Why are Twitter, Microsoft, and Google promoting a charity with ties to right-wing nationalism?
As the world has become more aware of India’s still-grim COVID crisis, concerned and well-meaning citizens of the world have shared links through which to donate money and supplies to India’s beleaguered populace and overcrowded health and funeral services. One of the most popular of these has been a group called Sewa International.
According to the organization’s press releases, Sewa’s “Help India Defeat COVID-19” media campaign has raised millions of dollars from more than 100,000 donors since late April, with this money going toward purchasing and sending oxygen concentrators, oximeters, and other essential equipment to India, which is grappling with a dire shortage of these technologies. The organization has also raised money and sent equipment for COVID relief in Nepal and Trinidad and Tobago.

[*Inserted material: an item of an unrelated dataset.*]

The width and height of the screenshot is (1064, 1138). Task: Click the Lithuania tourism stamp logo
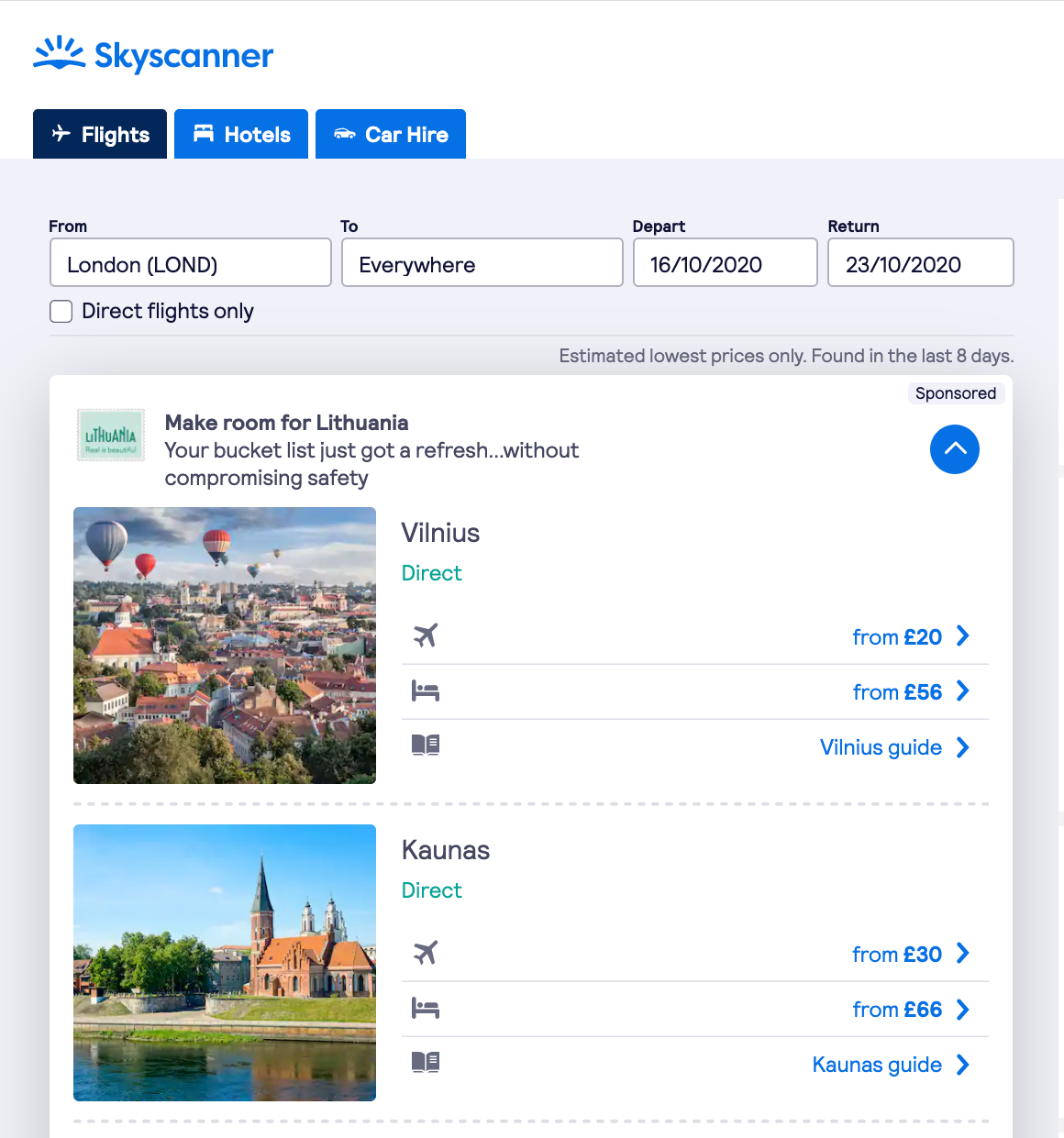coord(110,435)
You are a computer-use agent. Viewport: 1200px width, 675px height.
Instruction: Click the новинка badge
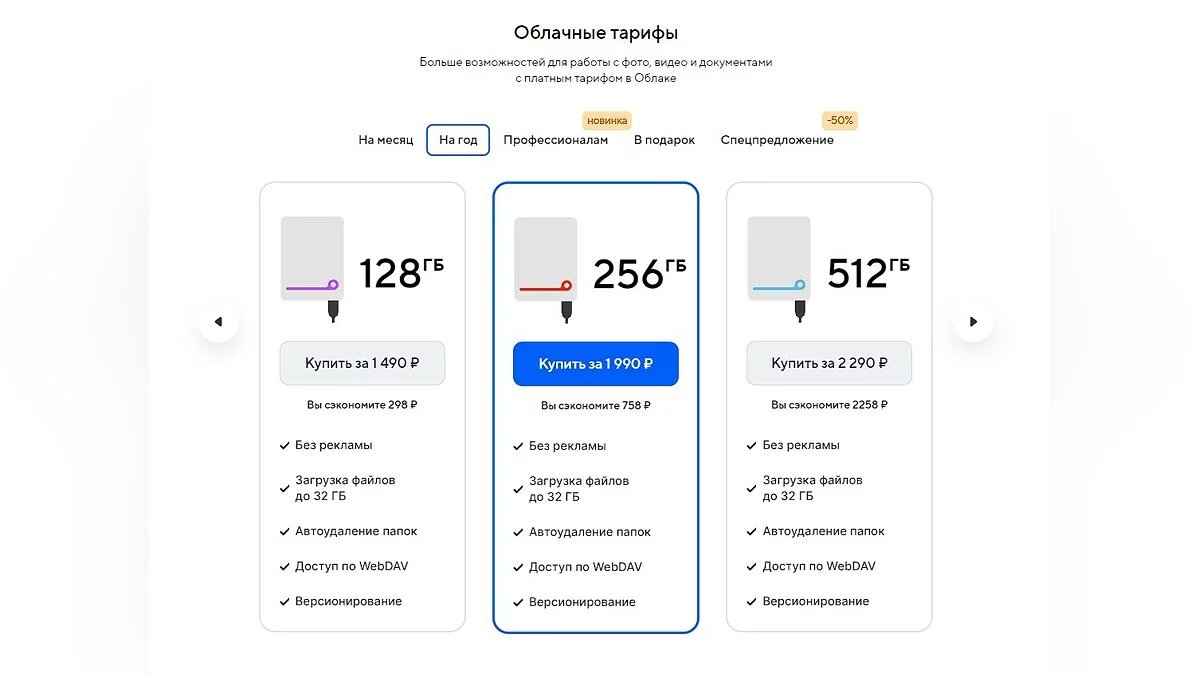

Sewa’s initiative has become well-known within and beyond the Indian diaspora: Stories of distraught Indian Americans encouraging Sewa donations have proliferated in the news, and outlets like ABC News have highlighted Sewa’s work. Twitter CEO Jack Dorsey earmarked $2.5 million for Sewa as part of a $15 million donation for Indian COVID relief. Internal communications provided to me by a source showed that Microsoft and Google encouraged their employees to donate to Sewa and offered matching funds, in Microsoft’s case through the donation-management platform Benevity. New Jersey’s Monroe Township partnered with Sewa to provide India aid, while the American Association of Physicians of Indian Origin, the largest organization representing Indian American doctors, also held a fundraiser for India with Sewa. The group also has partnered with the U.S. Federal Emergency Management Agency to ramp up domestic vaccination efforts in both Philadelphia and Texas, where Sewa’s U.S. branch is based.